I ask this in the context of the ongoing dispute over paper versus digital literature. Maybe people, myself included, casually refer to print editions as “real books.” And I certainly prefer the experience of reading a physical volume. The corporeal sensations are more pleasant–it’s easier on the hands, the back, and especially the eyes than on-screen reading. (Certain massive texts may be an exception.) But literature doesn’t exist in its medium: it exists only in the mind. To be succinct: print books are real, but the stories they tell are not.
The real medium of literature is words. Shakespeare’s plays never meant to be read (though the sonnets were). Homer’s epics were composed by an illiterate, since Homer was blind. In fact, spoken-word performance was the typical social assignment given to the blind in ancient days. Few people way back when read the great Greek epics; they listened to them. Audiobooks, done live!
Digital reading devices are every bit as real as print books. I care less for them for a number of reasons, the more bodily of which I listed above. Another is the surprising amount of power the internet sucks up. This was something none of us saw coming back in the day: we figured that delivering something with a few digital blips over a wire or radio wave was cleaner than sending it across country on a train or truck. But the tragedy of the commons has struck the digital realm: since folks perceive that the cost of digital delivery is so low that it may as well be zero, they now send much more material around than was our wont back in the days when matter was considered solid and eternal. I myself read onscreen frequently, mostly in French, since I can’t afford the US price of paper books printed in France, and my LA library’s selections are not vast in the language. I read all fifteen hundred pages of Les Miserables on my phone. I loved it.
But I know now that even in theses days of subatomic minuets directing our dance steps, there is a price: server farms, according to a 2016 Forbes article, are using some “some 70 billion kilowatt hours per year.” BitCoin, with its extreme computational necessities, has made this all too obvious these days–and in the service of what? A fiat currency that closely resembles a pyramid scheme, used mostly by thugs for money laundering, and by “investors” to generate unproductive income.
Meanwhile, the Internet is clogged by ads and trivialities, home movies and amateur-hour embarrassments, as well as partisan screeching from all sides, becoming a horrid blend of network pap and midnight cable eccentricity. However shallow the pixels on the screen, the tedium and terror they engender in our innocent minds are all too real. And–back on the subject of ebooks–Kindles serve you side orders of ads with every novel. (But then, many paperbacks reserve the last ten pages to shout about the publisher’s other offerings, and have for years. At least in America.)

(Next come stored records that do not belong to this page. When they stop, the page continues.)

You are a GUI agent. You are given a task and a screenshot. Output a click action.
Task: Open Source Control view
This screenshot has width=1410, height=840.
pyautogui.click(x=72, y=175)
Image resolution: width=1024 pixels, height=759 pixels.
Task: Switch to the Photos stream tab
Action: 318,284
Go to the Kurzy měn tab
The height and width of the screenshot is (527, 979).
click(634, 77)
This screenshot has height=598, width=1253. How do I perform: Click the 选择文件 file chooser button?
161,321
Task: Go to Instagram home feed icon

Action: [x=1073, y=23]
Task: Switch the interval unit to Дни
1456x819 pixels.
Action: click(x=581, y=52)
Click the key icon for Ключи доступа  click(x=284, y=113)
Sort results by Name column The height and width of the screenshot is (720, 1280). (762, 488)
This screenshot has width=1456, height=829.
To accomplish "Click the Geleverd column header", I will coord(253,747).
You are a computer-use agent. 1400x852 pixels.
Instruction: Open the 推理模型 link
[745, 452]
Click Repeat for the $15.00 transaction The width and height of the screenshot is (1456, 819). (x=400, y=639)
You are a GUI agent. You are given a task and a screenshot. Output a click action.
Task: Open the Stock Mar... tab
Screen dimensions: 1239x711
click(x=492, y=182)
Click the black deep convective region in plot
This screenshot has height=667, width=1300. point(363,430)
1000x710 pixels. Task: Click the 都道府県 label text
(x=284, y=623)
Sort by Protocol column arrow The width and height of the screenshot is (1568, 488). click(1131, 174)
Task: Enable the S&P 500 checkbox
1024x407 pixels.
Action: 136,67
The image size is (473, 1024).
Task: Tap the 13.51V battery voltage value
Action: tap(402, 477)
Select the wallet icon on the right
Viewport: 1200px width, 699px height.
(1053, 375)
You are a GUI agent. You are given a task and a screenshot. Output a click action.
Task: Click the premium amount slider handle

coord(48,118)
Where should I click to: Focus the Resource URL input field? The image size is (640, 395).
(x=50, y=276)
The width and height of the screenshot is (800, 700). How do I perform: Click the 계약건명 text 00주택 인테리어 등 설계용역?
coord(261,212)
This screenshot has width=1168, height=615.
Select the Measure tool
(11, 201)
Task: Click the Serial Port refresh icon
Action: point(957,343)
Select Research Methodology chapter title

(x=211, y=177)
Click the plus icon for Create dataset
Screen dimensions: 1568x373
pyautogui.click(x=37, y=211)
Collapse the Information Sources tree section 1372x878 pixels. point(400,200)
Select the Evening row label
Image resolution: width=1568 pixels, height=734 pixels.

All books are equally real, be they blinking on a screen or smeared on paper. All stories are equally unreal, until they soak through our brains to reach our souls.
Cozy up with a book or tablet, but cozy up and read. Take the time now and then to go to a spoken-word event. Catch a play, stop for a streetcorner poet, dig a lost volume of who-knows-what out of a secondhand bookstore. Words are what make us human, by letting us transcend the boundaries not only of our skins but of time and space. Become yourself with a book. Any book. Six thousand years of literature are waiting for you, hidden in plain sight. It’s your move next.
Rick Risemberg
I prefer “real books”. I like the tangible, tactile feel of a paper and hardcover book in my hands and I relax in my chair and envelop myself in the story.